Instructions for the task: Below are entries. Reproduce exactly the lines between the line holding "Click the Reflection branch icon" and the line holding "Task: Open the All Cores run dropdown", inclusive, and only those.

Records drawn from a dataset:
□ □ □ □ □ □ □

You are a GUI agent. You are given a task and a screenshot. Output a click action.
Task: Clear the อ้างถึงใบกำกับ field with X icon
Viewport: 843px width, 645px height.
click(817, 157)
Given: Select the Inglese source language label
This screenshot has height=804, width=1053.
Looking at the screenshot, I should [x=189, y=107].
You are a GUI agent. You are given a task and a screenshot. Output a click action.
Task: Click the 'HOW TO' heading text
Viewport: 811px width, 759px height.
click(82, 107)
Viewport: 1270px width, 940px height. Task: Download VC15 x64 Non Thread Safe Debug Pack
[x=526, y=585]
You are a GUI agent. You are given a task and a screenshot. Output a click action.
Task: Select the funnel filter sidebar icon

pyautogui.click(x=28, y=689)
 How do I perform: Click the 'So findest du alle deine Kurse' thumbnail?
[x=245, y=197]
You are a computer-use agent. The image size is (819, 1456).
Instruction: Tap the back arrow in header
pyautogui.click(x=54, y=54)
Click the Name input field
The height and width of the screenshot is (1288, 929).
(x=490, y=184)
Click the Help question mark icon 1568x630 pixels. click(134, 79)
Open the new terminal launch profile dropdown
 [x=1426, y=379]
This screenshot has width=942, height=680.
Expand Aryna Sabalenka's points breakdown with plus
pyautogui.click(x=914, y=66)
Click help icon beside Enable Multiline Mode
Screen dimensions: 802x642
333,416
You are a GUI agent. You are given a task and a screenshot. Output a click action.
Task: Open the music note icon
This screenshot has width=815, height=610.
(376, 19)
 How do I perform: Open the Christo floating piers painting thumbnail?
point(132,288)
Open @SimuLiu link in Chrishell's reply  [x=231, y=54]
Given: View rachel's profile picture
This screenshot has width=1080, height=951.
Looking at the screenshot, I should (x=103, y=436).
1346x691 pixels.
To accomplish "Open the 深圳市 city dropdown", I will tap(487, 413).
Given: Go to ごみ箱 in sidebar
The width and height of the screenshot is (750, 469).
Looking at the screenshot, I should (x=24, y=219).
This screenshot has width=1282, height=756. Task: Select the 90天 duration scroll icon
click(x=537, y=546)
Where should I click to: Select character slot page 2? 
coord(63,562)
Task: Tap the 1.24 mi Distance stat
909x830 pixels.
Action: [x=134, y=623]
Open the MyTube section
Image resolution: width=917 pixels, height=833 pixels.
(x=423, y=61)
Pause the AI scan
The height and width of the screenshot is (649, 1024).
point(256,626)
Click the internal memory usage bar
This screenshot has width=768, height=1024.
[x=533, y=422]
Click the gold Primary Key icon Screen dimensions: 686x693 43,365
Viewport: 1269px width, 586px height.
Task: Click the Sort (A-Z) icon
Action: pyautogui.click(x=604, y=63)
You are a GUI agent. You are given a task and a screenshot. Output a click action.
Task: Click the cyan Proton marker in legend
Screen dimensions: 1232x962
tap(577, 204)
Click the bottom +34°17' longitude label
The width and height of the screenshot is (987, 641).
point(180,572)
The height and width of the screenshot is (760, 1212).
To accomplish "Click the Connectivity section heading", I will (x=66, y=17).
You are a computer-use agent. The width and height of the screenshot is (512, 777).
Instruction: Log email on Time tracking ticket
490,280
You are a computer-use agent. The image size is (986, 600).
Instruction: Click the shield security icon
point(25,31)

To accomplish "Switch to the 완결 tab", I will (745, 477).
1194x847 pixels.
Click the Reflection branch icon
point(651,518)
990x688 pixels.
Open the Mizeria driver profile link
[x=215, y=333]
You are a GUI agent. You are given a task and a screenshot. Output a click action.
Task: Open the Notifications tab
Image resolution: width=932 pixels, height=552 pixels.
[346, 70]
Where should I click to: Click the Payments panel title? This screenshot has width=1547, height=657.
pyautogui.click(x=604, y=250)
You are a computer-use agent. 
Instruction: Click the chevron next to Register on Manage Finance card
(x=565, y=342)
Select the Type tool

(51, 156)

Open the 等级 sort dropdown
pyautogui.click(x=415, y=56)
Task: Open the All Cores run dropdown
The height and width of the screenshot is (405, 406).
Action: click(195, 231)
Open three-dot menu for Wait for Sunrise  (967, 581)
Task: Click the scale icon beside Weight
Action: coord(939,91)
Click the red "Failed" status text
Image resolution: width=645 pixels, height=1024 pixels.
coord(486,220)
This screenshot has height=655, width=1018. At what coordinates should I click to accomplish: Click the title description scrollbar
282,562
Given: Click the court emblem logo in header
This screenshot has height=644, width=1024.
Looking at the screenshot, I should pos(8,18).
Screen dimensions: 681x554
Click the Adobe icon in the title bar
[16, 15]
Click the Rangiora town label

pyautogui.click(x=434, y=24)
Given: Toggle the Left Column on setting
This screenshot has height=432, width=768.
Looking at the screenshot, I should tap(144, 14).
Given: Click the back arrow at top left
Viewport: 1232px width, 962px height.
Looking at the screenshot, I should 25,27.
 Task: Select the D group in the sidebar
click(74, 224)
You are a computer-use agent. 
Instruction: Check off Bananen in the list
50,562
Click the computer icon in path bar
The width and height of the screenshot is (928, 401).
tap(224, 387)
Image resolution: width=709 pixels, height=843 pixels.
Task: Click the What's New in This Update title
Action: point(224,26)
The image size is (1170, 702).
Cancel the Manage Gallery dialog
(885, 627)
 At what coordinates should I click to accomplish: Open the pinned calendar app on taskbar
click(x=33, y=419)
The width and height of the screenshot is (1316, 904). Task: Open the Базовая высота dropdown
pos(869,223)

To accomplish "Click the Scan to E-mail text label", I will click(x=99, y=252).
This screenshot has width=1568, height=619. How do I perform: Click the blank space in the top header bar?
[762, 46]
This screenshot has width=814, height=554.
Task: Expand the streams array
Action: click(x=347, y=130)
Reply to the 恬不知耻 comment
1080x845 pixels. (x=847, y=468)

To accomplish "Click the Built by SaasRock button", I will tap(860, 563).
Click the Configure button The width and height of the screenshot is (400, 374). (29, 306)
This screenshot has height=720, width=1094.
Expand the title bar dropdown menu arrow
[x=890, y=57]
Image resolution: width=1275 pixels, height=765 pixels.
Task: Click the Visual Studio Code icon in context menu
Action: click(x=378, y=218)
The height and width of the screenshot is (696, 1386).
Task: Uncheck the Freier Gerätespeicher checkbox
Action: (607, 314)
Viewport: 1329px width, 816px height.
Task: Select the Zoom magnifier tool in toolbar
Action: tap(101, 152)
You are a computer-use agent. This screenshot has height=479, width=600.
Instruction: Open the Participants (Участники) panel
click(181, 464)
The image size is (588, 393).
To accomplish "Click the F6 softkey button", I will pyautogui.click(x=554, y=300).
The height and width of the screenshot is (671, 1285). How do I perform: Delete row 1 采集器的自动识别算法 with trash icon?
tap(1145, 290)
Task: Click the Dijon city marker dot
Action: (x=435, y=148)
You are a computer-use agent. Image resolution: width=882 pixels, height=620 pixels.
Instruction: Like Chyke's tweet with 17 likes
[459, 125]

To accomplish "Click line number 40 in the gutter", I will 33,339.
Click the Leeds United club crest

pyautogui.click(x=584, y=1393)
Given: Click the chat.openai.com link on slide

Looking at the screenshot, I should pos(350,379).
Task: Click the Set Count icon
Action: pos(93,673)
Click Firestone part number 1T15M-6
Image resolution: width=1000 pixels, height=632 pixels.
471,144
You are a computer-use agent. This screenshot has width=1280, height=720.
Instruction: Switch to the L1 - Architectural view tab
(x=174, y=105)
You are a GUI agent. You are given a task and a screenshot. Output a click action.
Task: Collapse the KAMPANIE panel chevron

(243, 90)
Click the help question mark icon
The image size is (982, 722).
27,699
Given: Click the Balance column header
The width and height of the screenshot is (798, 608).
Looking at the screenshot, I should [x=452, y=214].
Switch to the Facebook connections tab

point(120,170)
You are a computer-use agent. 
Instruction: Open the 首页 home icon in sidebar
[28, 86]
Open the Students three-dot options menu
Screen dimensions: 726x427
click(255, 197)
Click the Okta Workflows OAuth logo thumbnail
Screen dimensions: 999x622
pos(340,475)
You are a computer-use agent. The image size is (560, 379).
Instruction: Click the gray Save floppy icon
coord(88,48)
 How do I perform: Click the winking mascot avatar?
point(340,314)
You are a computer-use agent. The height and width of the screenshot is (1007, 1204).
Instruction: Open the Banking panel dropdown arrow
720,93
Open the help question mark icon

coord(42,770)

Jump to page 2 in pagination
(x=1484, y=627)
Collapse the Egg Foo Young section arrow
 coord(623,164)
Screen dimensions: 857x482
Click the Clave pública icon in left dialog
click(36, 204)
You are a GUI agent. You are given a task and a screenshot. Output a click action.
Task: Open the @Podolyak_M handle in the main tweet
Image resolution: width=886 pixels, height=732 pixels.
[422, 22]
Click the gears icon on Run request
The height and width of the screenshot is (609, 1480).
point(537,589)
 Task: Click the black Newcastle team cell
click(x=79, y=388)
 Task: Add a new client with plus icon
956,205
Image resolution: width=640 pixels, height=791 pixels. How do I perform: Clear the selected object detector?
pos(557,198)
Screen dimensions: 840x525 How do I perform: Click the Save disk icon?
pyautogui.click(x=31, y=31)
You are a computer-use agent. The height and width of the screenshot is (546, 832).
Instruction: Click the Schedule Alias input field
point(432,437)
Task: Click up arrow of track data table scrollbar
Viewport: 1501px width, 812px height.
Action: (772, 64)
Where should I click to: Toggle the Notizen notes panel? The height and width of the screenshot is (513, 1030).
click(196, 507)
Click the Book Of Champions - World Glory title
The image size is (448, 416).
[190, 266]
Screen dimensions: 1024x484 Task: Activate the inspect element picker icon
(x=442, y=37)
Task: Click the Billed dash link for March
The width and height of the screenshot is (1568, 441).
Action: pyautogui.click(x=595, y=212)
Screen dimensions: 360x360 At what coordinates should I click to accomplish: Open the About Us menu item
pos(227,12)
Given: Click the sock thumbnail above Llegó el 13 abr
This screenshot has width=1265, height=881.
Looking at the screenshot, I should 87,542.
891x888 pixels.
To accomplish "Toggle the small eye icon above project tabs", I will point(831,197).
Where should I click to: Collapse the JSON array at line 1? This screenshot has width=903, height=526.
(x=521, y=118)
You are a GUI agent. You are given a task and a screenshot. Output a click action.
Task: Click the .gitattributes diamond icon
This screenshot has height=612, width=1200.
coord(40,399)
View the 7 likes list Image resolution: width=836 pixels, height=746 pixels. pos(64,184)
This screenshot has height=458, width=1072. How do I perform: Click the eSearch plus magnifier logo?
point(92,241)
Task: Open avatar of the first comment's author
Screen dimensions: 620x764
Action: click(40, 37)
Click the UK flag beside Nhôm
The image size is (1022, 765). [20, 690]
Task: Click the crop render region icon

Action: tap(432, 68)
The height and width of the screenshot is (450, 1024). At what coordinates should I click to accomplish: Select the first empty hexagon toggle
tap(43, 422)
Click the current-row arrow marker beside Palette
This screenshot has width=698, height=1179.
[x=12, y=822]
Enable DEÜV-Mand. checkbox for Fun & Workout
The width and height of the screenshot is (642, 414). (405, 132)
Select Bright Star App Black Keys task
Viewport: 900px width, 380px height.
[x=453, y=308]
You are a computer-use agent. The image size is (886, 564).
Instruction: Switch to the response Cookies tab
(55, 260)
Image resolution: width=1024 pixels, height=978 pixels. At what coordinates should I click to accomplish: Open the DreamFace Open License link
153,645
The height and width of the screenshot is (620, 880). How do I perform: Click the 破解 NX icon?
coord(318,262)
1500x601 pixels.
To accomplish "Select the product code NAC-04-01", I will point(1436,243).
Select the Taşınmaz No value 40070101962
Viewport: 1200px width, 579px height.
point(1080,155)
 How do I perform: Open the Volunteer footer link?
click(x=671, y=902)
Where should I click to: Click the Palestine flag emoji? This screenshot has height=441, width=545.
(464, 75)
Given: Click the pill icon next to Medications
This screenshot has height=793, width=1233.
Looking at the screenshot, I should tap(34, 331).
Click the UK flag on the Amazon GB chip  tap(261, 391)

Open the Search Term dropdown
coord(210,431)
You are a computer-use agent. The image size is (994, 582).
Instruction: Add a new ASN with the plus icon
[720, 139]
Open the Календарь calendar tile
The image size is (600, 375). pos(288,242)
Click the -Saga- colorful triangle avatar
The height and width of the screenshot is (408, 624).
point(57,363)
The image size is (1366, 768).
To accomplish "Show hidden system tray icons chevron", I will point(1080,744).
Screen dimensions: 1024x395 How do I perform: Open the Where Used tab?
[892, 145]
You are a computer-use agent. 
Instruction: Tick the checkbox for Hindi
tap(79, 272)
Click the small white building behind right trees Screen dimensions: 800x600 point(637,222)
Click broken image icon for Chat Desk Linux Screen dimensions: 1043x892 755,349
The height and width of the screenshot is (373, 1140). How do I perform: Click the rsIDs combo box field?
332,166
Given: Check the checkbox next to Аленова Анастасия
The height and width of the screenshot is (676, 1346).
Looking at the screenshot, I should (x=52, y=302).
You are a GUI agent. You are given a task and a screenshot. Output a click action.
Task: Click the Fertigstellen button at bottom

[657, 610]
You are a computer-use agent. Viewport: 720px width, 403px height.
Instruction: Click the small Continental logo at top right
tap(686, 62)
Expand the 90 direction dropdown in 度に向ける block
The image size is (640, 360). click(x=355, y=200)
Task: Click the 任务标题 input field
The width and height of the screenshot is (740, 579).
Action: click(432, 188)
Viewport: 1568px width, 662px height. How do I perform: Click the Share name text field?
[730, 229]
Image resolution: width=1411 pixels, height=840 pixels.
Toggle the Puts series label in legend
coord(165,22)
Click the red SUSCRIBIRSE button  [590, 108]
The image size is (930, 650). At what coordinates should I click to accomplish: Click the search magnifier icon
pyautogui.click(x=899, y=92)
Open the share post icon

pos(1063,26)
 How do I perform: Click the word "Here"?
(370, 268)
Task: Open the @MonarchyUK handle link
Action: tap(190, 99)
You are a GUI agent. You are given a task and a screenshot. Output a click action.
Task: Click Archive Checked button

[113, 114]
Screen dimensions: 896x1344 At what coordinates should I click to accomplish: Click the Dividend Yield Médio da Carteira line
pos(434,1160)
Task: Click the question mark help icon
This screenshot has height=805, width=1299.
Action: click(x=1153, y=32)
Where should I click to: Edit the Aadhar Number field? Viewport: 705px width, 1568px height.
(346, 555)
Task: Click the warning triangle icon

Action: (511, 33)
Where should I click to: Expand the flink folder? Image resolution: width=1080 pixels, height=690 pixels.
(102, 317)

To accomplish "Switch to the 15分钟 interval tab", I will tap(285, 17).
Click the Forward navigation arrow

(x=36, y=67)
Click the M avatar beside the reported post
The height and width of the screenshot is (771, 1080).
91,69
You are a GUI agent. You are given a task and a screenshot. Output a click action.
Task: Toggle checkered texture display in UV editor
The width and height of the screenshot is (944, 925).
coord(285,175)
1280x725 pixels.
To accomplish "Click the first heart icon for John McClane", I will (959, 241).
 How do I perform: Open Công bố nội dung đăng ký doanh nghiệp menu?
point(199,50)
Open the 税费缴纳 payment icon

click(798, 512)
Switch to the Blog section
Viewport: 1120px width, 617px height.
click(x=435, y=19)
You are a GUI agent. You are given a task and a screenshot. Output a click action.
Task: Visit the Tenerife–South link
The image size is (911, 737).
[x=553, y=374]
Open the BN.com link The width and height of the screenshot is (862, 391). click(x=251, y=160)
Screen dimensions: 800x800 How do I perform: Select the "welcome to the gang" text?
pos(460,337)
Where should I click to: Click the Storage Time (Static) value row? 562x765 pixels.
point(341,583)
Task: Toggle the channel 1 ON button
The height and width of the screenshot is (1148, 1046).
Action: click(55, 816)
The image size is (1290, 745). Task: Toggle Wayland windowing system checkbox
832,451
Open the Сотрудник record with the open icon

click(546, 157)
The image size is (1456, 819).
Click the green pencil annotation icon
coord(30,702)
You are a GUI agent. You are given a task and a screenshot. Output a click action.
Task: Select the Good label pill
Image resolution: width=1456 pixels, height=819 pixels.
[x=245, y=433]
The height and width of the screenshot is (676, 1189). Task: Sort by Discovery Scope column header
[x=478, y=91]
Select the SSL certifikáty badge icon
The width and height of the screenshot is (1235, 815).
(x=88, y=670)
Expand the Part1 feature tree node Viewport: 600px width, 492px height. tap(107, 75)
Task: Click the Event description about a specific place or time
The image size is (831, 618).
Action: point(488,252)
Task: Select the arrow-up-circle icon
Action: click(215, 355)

□ □ □ □ □ □ □

Output:
Click the Reflection branch icon
point(651,518)
990x688 pixels.
Open the Mizeria driver profile link
[x=215, y=333]
You are a GUI agent. You are given a task and a screenshot. Output a click action.
Task: Open the Notifications tab
Image resolution: width=932 pixels, height=552 pixels.
[346, 70]
Where should I click to: Click the Payments panel title? This screenshot has width=1547, height=657.
pyautogui.click(x=604, y=250)
You are a computer-use agent. 
Instruction: Click the chevron next to Register on Manage Finance card
(x=565, y=342)
Select the Type tool

(51, 156)

Open the 等级 sort dropdown
pyautogui.click(x=415, y=56)
Task: Open the All Cores run dropdown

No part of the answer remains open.